What the task asks ▸
Please state how many lines in the records below contain the word "computer"; the answer should be a number and nothing else.

Records for the exercise ▸

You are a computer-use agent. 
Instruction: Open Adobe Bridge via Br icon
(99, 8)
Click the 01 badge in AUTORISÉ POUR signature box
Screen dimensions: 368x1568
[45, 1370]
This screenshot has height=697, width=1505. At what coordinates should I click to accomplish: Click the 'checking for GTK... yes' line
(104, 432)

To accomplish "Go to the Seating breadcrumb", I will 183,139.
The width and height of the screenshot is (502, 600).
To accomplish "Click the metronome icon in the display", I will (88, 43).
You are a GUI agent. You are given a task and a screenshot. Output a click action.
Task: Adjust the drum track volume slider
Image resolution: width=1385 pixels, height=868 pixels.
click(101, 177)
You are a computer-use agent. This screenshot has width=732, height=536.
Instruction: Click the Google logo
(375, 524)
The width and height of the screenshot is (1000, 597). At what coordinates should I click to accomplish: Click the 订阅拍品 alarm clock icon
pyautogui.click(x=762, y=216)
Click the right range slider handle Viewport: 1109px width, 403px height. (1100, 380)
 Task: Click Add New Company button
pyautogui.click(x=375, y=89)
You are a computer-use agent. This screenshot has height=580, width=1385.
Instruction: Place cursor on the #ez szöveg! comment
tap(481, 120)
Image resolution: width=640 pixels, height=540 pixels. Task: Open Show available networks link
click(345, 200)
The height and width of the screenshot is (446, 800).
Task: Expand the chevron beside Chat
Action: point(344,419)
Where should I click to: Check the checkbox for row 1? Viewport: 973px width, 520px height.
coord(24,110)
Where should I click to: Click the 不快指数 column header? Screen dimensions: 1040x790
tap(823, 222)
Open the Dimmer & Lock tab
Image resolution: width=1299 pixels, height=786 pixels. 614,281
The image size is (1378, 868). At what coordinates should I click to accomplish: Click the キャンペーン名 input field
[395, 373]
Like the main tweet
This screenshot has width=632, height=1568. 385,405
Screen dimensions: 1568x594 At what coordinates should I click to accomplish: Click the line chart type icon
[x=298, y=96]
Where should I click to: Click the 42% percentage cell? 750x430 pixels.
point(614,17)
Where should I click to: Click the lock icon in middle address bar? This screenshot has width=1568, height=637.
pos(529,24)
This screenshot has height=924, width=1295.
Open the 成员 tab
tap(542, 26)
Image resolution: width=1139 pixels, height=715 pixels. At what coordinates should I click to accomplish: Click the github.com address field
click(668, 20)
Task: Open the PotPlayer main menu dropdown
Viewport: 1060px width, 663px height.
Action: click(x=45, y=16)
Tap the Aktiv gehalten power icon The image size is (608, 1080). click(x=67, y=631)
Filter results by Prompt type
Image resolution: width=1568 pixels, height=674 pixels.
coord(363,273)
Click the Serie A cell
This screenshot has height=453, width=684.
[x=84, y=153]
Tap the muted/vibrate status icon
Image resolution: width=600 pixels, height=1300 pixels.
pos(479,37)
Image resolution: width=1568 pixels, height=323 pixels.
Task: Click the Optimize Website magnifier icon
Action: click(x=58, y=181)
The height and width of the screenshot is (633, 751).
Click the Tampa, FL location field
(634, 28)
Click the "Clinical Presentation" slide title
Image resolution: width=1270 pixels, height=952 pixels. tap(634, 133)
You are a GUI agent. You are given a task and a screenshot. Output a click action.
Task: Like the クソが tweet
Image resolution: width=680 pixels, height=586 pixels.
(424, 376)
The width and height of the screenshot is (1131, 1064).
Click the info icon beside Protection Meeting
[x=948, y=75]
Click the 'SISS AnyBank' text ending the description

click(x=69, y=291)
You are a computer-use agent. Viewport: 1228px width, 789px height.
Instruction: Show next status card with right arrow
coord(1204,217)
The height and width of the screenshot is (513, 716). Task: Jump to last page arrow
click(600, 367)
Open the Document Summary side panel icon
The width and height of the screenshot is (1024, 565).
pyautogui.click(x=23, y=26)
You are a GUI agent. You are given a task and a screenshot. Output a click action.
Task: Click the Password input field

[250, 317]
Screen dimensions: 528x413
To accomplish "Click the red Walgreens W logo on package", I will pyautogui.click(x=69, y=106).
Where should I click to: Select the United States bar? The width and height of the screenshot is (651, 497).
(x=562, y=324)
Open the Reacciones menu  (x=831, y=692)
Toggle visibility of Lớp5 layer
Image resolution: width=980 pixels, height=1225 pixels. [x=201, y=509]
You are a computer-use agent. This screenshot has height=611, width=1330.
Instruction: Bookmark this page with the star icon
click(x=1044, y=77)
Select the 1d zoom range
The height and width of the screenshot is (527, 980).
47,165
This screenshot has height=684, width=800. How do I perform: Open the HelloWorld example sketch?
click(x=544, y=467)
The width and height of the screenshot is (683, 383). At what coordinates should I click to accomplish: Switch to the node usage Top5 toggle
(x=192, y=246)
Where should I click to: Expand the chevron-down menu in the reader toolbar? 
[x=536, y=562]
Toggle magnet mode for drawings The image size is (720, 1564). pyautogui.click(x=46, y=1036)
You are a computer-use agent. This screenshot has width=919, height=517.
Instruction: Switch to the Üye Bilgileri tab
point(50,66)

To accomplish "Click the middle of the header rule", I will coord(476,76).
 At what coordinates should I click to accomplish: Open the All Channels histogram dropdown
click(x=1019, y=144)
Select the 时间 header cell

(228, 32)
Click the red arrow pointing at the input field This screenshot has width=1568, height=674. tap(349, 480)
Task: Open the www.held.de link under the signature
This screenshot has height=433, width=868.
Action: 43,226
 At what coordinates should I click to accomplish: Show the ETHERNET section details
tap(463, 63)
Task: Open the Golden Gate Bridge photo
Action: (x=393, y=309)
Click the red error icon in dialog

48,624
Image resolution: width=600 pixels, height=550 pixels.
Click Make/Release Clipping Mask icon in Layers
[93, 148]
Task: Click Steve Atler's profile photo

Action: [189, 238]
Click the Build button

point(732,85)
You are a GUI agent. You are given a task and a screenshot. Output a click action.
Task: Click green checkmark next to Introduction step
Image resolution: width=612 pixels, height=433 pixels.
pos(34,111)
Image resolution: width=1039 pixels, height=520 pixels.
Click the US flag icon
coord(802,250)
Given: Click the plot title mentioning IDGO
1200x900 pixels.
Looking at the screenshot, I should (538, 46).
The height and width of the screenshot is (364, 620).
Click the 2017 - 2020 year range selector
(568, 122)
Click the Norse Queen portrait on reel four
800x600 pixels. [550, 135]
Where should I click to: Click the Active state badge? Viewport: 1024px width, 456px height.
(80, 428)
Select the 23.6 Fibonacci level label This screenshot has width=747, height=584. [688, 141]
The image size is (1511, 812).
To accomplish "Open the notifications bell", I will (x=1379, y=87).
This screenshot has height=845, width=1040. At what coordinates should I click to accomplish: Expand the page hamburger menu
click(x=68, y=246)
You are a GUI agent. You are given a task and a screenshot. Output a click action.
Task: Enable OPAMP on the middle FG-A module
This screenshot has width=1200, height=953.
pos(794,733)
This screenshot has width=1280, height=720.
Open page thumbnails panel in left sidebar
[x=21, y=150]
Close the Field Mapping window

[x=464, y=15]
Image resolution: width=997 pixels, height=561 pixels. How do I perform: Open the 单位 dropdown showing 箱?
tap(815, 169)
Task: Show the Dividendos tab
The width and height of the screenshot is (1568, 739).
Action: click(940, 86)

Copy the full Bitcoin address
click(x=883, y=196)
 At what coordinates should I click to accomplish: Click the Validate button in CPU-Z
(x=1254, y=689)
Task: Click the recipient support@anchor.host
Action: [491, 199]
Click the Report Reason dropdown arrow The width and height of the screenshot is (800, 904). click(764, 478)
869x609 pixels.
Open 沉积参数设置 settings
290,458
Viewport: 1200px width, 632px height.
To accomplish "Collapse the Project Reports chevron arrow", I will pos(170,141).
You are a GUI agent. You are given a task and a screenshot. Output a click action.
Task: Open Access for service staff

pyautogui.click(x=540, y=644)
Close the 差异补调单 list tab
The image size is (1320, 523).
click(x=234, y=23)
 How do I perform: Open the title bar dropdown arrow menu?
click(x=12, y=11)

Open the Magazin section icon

Solution to this exercise ▸
6